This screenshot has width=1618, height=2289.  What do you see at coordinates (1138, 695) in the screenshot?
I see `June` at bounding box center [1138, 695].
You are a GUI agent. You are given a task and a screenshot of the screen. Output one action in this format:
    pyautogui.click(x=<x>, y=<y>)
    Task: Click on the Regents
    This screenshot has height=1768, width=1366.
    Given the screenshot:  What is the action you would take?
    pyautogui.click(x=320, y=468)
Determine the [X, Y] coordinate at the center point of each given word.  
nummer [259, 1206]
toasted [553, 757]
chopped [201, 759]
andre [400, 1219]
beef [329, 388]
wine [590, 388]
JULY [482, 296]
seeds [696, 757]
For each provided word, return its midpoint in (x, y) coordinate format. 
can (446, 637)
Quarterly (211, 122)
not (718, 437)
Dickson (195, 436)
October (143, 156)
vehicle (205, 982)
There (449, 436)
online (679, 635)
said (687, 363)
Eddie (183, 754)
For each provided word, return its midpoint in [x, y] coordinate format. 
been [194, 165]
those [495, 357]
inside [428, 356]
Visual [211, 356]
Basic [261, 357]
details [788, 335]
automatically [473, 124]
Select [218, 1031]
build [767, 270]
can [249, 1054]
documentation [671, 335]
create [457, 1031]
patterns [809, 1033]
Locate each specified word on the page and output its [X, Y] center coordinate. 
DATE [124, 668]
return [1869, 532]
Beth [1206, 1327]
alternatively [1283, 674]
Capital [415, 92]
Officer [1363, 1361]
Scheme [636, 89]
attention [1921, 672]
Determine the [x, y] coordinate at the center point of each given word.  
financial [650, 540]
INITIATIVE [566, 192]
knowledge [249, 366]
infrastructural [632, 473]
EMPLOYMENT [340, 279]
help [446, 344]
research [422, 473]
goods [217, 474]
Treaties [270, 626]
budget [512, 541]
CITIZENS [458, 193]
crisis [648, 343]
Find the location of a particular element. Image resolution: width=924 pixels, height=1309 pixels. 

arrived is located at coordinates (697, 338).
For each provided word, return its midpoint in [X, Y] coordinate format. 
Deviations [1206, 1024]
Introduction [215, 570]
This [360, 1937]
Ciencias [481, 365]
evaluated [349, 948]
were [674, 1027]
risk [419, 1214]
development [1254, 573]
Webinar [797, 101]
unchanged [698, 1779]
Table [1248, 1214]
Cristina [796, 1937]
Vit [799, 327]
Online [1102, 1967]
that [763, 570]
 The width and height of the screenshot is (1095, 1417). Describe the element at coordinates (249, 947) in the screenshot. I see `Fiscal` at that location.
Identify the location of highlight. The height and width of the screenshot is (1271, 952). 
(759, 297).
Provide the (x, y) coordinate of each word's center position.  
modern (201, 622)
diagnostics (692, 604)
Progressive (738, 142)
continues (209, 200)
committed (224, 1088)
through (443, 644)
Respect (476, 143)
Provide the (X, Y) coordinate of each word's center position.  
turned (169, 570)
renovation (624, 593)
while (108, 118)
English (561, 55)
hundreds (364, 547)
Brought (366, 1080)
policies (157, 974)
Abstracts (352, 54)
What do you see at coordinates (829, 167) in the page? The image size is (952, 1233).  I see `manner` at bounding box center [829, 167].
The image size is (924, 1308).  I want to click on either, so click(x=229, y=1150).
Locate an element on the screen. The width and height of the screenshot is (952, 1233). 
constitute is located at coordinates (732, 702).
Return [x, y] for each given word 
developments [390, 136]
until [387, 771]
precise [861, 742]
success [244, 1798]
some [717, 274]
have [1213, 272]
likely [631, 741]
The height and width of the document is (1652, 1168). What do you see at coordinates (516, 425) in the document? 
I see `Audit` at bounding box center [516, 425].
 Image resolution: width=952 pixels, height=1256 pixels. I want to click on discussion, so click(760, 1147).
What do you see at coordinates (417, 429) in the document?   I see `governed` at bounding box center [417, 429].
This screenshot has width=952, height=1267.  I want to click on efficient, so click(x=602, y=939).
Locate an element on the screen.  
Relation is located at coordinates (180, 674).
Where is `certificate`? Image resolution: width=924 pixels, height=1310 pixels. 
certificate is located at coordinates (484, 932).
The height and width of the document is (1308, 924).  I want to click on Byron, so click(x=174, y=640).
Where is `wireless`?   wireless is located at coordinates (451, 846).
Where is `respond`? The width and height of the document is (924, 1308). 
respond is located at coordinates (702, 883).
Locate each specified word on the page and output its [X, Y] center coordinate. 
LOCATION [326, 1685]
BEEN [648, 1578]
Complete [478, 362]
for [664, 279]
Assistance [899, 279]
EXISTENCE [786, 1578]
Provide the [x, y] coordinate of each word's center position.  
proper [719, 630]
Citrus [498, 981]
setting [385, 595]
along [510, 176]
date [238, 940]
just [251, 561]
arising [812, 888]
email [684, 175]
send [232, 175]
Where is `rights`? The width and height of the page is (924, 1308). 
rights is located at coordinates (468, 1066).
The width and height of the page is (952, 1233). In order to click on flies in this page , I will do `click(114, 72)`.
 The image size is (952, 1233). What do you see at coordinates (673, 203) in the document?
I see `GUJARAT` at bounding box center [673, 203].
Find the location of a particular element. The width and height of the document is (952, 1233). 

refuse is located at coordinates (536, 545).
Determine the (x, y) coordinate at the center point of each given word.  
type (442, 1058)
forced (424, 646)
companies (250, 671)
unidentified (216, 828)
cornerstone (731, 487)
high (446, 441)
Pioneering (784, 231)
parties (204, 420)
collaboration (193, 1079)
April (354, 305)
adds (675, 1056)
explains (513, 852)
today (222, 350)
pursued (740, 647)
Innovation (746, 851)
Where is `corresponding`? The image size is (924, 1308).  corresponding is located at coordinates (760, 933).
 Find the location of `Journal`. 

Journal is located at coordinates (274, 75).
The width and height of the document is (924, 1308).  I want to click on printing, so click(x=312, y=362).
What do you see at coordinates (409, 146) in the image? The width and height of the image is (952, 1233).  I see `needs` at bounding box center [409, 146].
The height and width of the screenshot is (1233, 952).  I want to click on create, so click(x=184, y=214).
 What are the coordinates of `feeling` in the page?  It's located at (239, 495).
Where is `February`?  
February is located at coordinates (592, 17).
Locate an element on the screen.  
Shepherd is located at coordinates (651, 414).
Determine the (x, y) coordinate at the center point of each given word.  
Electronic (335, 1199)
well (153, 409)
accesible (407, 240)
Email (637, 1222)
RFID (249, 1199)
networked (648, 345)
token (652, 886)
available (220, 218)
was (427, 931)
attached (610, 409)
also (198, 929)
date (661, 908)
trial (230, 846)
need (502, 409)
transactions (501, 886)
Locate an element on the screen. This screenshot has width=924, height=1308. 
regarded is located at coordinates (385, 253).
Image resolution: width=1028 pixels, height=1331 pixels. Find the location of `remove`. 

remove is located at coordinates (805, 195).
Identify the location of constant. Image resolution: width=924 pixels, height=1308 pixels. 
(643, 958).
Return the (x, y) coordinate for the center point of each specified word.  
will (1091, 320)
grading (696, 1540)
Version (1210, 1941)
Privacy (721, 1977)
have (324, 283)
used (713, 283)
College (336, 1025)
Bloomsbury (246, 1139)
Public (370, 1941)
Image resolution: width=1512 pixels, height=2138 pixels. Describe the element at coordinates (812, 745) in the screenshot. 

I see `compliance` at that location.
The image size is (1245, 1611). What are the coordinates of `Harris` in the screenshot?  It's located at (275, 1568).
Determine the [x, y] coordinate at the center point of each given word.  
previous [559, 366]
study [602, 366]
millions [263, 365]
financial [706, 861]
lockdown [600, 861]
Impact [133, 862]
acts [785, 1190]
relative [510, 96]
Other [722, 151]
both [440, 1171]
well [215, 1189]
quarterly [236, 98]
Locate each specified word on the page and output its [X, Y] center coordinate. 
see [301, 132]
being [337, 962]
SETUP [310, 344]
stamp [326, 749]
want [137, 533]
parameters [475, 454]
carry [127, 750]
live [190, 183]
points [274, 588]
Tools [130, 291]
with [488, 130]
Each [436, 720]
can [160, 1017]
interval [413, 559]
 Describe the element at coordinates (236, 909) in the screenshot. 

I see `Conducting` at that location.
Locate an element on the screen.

———

• [과제 목표]
자료의 첫 줄부터 "build [767, 270]" 문구가 들어 있는 줄까지, 두 줄을 모두 포함해 한 글자도 바꾸지 말고 그대로 옮겨 적으세요.

• [응답 내용]
This screenshot has width=1618, height=2289.  What do you see at coordinates (1138, 695) in the screenshot?
I see `June` at bounding box center [1138, 695].
You are a GUI agent. You are given a task and a screenshot of the screen. Output one action in this format:
    pyautogui.click(x=<x>, y=<y>)
    Task: Click on the Regents
    This screenshot has height=1768, width=1366.
    Given the screenshot:  What is the action you would take?
    pyautogui.click(x=320, y=468)
Determine the [X, Y] coordinate at the center point of each given word.  
nummer [259, 1206]
toasted [553, 757]
chopped [201, 759]
andre [400, 1219]
beef [329, 388]
wine [590, 388]
JULY [482, 296]
seeds [696, 757]
For each provided word, return its midpoint in (x, y) coordinate format. 
can (446, 637)
Quarterly (211, 122)
not (718, 437)
Dickson (195, 436)
October (143, 156)
vehicle (205, 982)
There (449, 436)
online (679, 635)
said (687, 363)
Eddie (183, 754)
For each provided word, return its midpoint in [x, y] coordinate format. 
been [194, 165]
those [495, 357]
inside [428, 356]
Visual [211, 356]
Basic [261, 357]
details [788, 335]
automatically [473, 124]
Select [218, 1031]
build [767, 270]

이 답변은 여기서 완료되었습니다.